From the borrower’s perspective, it is just like another loan which they will have to repay on time. Defaults could lead to confiscation of the pledged collateral by the lender.  

Among the many assets one can pledge as collateral for a secured loan are home, gold ornaments, shares and mutual funds and even fixed deposits (FDs). One advantage of taking a loan on an FD is that you can take a loan on it without liquidating it and letting it mature till its due date of maturity.  

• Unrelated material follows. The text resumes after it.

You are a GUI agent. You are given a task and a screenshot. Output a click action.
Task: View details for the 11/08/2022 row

What are Loans against FDs 

A loan against an FD is a secured loan where the borrower pledges his/her FD as a collateral and takes a loan against it. The amount of loan approved by the bank depends on the total amount of the FD pledged as collateral. Usually, banks offer loans up to 75-90 per cent of the FD, depending on their credit policy. 

Who Can Take Such Loans 

Typically, loans against FDs can be availed by all types of FD holders, be it individual account holders or people who have joint accounts. But if the FD account is in the name of your minor child, you will not get any loan approved on that FD. 

One important thing to note is that such type of loans are also not available on 5-year tax-free FDs. 

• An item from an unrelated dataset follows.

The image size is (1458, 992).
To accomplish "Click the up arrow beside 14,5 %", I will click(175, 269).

Benefits of Loans against FDs 

There are several benefits in taking a loan against an FD. These are:  

  1. Loan amount of up to 90 per cent of the FD can be availed of by the borrower depending on the sanction limit approved by the lender. This decided amount does not depend on the borrower’s income or debt-to-income ratio, which is usually the case with other types of loans.  

  2. The rate of interest usually depends on the rate of interest offered on the FD being pledged as a collateral. The rate of interest on the loan is typically 2 per cent higher than the deposit rate on the FD. However, this rate is also not fixed and differs from one bank to another. 

  3. The loan approval process does not require any know-your-customer (KYC) documentation or income documents. Credit score is also not a necessity in such cases.  

  4. There are no processing fees on such loans. Also, no penalty charges are levied for loan prepayments. 

  5. The decided loan amount gets credited to the borrower’s bank account almost immediately.  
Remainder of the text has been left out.